▶ SUPPLIED TEXT
* * * * * * * * *

For years, Karen Oliveto refused to allow her name to be cast for the role of bishop in the United Meth­odist Church because she “didn’t want to harm the church,” she said.

Oliveto, the senior pastor of Glide Memorial Church in San Francisco, is a married lesbian woman, and her denom­ination bans the ordination of “self-avowed practicing” gay and lesbian people.

But that changed this May when the global denomination’s quadrennial meet­ing voted to delay its planned discussion of its LGBT members’ inclusion and instead opted to create a commission on the topic of sexuality.

With that decision, Oliveto said, “I realized that maybe who I am—if I possess the gifts and graces for the episcopacy—maybe who I am could be a gift to the church at this moment.”

That was confirmed, she said, the morning she met with supporters who wanted to nominate her for bishop. It was the same morning she heard news of the mass shooting in Orlando, Florida, which targeted the LGBT community.

“This is the time,” she thought.

Oliveto was consecrated as bishop of the Mountain Sky Area on July 16, a day after she was elected at the Western Jurisdictional Conference in Scottsdale, Arizona.

* * * * * * * * *

▶ DATASET ROWS
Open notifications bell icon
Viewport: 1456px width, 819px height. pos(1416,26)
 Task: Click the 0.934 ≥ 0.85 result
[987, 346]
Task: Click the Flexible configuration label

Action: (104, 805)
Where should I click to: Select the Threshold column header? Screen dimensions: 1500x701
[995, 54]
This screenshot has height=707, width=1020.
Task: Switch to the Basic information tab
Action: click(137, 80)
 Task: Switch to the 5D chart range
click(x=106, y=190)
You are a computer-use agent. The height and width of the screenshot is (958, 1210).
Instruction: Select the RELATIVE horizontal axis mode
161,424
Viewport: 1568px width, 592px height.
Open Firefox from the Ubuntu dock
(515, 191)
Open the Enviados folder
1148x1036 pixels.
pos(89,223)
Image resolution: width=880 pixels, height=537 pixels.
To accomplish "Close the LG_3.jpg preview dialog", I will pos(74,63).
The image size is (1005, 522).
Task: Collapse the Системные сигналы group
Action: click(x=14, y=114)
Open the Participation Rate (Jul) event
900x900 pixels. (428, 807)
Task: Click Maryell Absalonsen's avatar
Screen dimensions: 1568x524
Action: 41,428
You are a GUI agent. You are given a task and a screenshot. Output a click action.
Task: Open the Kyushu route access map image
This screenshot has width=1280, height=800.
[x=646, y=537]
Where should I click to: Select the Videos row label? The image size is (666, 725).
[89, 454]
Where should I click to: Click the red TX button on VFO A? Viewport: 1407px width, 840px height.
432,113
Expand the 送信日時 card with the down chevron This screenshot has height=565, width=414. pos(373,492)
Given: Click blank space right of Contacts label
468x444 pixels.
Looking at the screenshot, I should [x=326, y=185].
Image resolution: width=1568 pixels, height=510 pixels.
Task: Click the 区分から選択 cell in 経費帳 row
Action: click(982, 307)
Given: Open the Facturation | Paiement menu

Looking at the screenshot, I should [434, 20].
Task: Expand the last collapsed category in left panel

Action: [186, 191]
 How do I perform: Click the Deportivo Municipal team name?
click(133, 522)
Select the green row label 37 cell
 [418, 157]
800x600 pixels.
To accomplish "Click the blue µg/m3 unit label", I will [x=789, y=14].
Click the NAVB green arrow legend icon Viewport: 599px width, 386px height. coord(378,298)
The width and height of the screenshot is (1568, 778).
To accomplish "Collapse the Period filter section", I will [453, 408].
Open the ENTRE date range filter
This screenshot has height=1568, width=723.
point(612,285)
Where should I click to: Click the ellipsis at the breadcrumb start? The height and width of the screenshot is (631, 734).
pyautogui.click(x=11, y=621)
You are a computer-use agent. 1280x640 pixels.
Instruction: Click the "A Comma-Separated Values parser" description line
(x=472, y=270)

* * * * * * * * *

▶ EXERCISE DESCRIPTION
According to the article about Karen Oliveto, what led her to stop refusing to let her name be put forward for bishop? Answer in one to three sentences.

▶ EXERCISE SOLUTION
In May, the denomination's quadrennial meeting voted to delay its planned discussion of including LGBT members and instead create a commission on sexuality. After that decision, Oliveto realized that who she is, if she had the gifts and graces for the episcopacy, could be a gift to the church at that moment.